◆ Stored items from a collection:

○ ○ ○ ○ ○ ○ ○

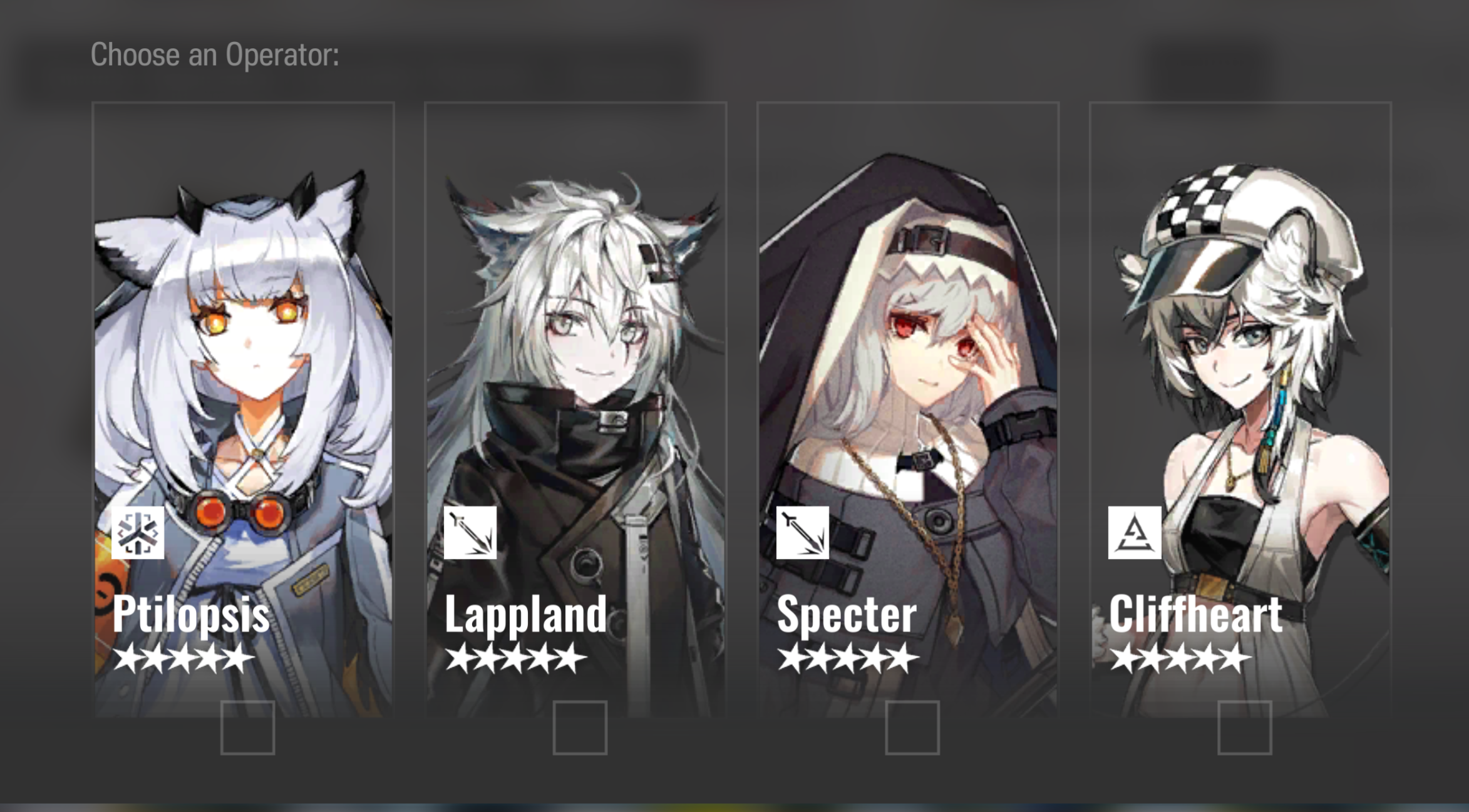This screenshot has width=1469, height=812.
Task: Click Ptilopsis's Medic class icon
Action: tap(138, 533)
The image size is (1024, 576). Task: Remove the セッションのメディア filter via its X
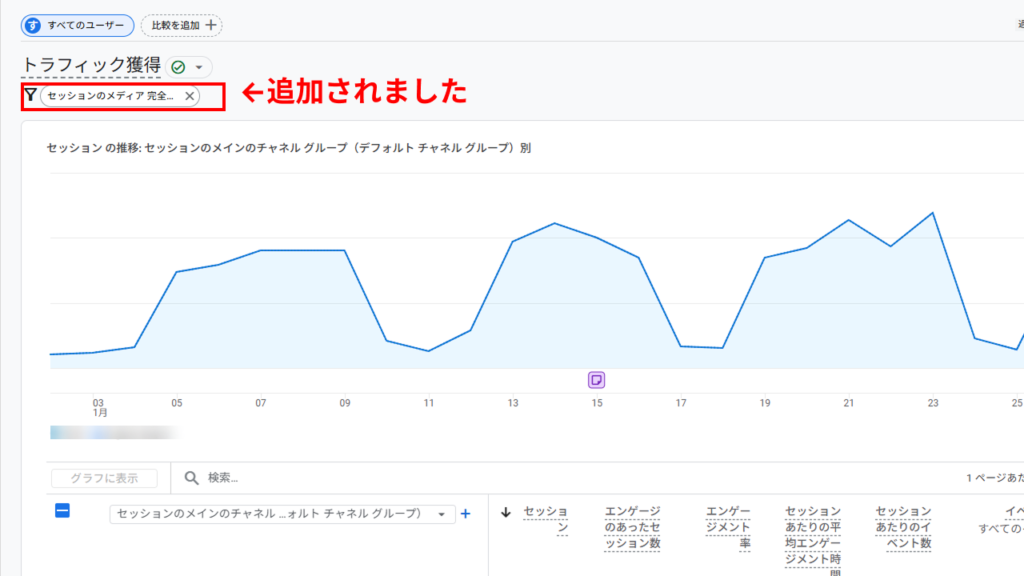tap(189, 96)
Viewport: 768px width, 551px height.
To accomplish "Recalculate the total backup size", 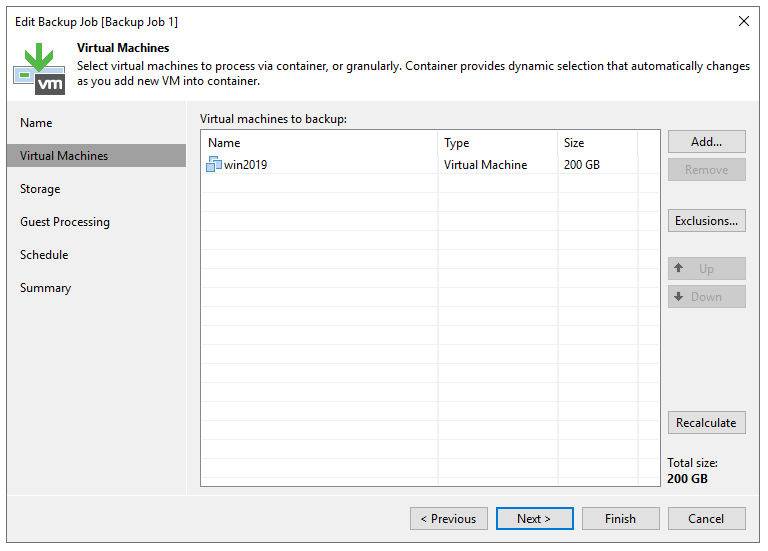I will pyautogui.click(x=706, y=423).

○ ○ ○ ○ ○ ○ ○

◆ STATED PROBLEM: Copy the listing word for word, starting at its very beginning and ending with the line that contains "tap(189, 96)", with both ends included. Omit the pictures.

◆ ANSWER TO THIS PROBLEM:
This screenshot has width=1469, height=812.
Task: Click Ptilopsis's Medic class icon
Action: tap(138, 533)
The image size is (1024, 576). Task: Remove the セッションのメディア filter via its X
tap(189, 96)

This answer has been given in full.